[Stored data entries]
+++
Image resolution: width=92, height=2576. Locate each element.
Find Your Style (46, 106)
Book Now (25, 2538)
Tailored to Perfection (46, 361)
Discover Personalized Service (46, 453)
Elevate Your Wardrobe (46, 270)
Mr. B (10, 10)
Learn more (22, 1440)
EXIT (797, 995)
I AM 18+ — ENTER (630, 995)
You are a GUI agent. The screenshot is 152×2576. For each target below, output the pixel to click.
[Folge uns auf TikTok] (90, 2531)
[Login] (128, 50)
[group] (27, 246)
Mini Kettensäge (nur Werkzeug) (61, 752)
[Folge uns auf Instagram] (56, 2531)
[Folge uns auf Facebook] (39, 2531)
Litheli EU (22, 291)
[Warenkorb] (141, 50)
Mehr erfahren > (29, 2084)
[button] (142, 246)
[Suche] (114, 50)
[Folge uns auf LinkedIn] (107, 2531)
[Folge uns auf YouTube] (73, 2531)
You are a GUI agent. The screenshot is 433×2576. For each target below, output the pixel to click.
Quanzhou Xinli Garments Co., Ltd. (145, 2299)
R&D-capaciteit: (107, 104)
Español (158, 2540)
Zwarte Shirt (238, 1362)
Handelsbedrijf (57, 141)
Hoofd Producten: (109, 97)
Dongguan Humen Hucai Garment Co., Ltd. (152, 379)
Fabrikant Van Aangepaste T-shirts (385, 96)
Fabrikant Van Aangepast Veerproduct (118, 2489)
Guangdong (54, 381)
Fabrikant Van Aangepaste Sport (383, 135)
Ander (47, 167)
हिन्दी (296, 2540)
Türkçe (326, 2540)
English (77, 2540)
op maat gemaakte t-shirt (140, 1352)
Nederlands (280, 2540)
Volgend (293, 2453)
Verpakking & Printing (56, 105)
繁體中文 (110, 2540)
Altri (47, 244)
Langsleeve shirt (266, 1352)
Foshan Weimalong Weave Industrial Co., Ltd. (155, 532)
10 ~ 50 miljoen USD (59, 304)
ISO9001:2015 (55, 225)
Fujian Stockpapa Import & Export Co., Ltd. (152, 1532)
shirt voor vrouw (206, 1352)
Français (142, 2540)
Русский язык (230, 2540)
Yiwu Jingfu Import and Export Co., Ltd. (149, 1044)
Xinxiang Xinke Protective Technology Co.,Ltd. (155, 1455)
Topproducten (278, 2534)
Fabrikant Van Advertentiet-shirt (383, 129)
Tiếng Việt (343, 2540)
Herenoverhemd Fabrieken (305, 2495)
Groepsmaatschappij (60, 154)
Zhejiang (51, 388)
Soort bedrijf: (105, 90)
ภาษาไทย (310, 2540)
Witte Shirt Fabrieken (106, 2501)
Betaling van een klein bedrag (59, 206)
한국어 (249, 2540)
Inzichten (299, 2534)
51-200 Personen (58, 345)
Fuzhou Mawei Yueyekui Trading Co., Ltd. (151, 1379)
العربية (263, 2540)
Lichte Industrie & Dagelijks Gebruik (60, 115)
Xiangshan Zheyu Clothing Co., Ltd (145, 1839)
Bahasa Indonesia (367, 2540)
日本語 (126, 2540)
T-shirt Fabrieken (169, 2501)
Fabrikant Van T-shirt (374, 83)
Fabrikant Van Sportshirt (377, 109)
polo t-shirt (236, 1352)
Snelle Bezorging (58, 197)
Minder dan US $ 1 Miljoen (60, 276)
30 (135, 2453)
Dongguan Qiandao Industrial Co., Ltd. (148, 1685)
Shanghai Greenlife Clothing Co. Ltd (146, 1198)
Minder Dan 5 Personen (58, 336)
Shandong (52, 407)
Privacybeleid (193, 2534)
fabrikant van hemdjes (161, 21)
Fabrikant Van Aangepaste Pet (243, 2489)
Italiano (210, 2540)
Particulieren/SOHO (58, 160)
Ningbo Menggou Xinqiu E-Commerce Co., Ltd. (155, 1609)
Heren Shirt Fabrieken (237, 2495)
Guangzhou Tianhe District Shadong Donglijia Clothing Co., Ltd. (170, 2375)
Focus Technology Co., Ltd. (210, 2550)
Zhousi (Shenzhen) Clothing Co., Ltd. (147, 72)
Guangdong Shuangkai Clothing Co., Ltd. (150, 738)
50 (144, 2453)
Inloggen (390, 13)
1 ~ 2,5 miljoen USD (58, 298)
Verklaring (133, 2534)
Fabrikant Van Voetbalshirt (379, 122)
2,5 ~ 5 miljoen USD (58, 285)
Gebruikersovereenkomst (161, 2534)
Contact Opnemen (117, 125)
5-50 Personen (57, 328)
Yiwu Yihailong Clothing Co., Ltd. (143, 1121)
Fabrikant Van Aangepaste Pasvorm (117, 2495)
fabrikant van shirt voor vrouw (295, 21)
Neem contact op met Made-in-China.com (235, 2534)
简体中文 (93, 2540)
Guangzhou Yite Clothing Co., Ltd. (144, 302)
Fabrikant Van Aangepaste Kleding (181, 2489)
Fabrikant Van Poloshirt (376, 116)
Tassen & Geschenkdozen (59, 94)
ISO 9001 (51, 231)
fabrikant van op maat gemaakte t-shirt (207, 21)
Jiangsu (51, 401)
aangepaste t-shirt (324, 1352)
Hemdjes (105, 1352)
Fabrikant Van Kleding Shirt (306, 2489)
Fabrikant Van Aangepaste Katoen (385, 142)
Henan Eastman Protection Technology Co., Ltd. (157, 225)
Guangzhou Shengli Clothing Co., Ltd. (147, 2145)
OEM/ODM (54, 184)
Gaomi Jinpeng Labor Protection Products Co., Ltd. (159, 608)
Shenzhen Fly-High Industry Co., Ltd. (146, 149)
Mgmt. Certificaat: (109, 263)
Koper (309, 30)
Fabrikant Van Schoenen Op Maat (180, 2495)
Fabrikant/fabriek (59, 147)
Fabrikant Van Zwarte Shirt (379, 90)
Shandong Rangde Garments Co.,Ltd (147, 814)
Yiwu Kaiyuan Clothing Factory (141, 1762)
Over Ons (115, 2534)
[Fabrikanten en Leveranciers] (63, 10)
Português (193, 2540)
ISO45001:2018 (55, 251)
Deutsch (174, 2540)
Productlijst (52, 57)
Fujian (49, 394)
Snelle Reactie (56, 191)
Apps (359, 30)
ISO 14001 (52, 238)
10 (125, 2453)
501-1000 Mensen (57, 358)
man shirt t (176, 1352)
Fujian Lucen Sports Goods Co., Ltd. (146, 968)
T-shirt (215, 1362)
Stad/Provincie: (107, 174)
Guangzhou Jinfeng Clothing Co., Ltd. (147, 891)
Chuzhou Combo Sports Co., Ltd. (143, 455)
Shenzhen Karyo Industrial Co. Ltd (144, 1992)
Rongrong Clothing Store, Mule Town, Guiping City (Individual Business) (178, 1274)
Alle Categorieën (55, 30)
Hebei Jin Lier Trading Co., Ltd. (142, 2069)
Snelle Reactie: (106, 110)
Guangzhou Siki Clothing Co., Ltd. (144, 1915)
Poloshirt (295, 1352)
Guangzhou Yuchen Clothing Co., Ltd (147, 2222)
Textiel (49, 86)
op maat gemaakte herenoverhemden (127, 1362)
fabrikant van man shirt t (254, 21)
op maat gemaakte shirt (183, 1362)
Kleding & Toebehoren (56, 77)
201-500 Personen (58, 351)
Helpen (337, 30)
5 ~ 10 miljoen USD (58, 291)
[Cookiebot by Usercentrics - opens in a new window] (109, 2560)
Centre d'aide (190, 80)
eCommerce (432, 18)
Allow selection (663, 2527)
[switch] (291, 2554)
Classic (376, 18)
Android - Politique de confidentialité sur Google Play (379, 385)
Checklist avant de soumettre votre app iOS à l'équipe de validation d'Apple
+++
TASK DESCRIPTION
When you reach the line holding "Zhousi (Shenzhen) Clothing" in the records above, begin reproducing exactly, stop after the line holding "Hemdjes (105, 1352)", and output nothing else.

RESPONSE FOR THIS EXERCISE
Zhousi (Shenzhen) Clothing Co., Ltd. (147, 72)
Guangdong Shuangkai Clothing Co., Ltd. (150, 738)
50 (144, 2453)
Inloggen (390, 13)
1 ~ 2,5 miljoen USD (58, 298)
Verklaring (133, 2534)
Fabrikant Van Voetbalshirt (379, 122)
2,5 ~ 5 miljoen USD (58, 285)
Gebruikersovereenkomst (161, 2534)
Contact Opnemen (117, 125)
5-50 Personen (57, 328)
Yiwu Yihailong Clothing Co., Ltd. (143, 1121)
Fabrikant Van Aangepaste Pasvorm (117, 2495)
fabrikant van shirt voor vrouw (295, 21)
Neem contact op met Made-in-China.com (235, 2534)
简体中文 (93, 2540)
Guangzhou Yite Clothing Co., Ltd. (144, 302)
Fabrikant Van Aangepaste Kleding (181, 2489)
Fabrikant Van Poloshirt (376, 116)
Tassen & Geschenkdozen (59, 94)
ISO 9001 (51, 231)
fabrikant van op maat gemaakte t-shirt (207, 21)
Jiangsu (51, 401)
aangepaste t-shirt (324, 1352)
Hemdjes (105, 1352)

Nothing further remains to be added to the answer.